CERCLE DE DOCUMENTATION ET D’INFORMATION
Mardi 28 avril 1987
Le docteur DELAUNAY, Professeur honoraire à l’Institut Pasteur, nous a parlé de Jean Rostand.
« Ce fut en son temps et au moins dans les pays de langue française, un homme connu. D’abord il portait un nom célèbre, en second lieu, il est l’auteur d’une œuvre originale et belle. Enfin, dans la dernière partie de sa vie, on a pu découvrir en lui les traits d’une personnalité hors du commun, et ceci grâce à la presse, la radio, la télévision. Je suis sûr que dans cette salle, vous avez connu son nom, peut-être son œuvre et que l’ensemble n’est pas oublié de vous. Mais peut-être sont beaucoup moins nombreuses les personnes qui ont pu le rencontrer personnellement. Il était certes notre voisin car il habitait (pendant 50 ans) à Ville d’Avray, mais il sortait si peu de chez lui !
Personnellement, je l’ai connu dès 1942 à l’occasion d’une conférence qu’il faisait au Palais de la Découverte. Je m’y étais rendu, je l’avais écouté. A la fin de la conférence, je m’étais présenté à lui en lui disant incidemment que nous étions voisins. Il me dit : « Dans ces conditions, vous pourriez venir me voir ». J’allais le voir effectivement le samedi suivant et c’est ainsi qu’est née une amitié qui devait durer jusqu’à sa mort en 1977″.
SA VIE.
Jean Rostand est né à Paris le 30 octobre 1894. Il avait pour parents deux poètes. Son père, Edmond Rostand était l’auteur de Cyrano de Bergerac. Sa mère, Rosemonde Gérard, a laissé de son des écrits qui, aujourd’hui encore, plaisent aux cœurs sensibles.

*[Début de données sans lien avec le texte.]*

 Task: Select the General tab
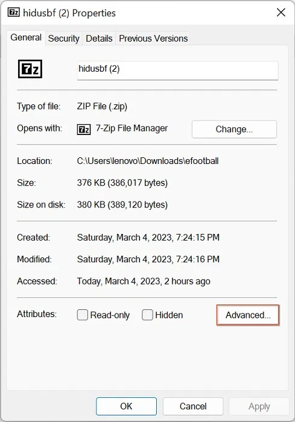(x=26, y=37)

En 1900, pour raisons de santé, Edmond Rostand avait du quitter Paris pour aller vivre au Pays Basque, à Cambo. Dans l’isolement de la petite cité, les études de Jean Rostand étaient fatalement décousues. Il ne retrouvait Paris que lorsque l’exigeait la vie professionnelle de son père ; par exemple, en 1910, à l’occasion de la première représentation de Chantecler.
A l’opposé de son frère ainé, Maurice, il ne se sentait aucun attrait pour la poésie. En revanche, très tôt, il avait été attiré par les sciences naturelles. Après avoir obtenu plusieurs certificats de licence, et la Première Guerre mondiale ayant éclaté, il s’engageait et travaillait au Val-de-Grace.
Après la mort d’Edmond Rostand (1918), il épousait en 1920 sa cousine Andrée Mante et, un an plus tard, était le père d’un garçon : François.
En 1922, c’était l’abandon de la somptueuse villa d’Arnaga et l’emménagement à Ville d’Avray (29, rue Pradier) devait s’écouler le reste de son existence.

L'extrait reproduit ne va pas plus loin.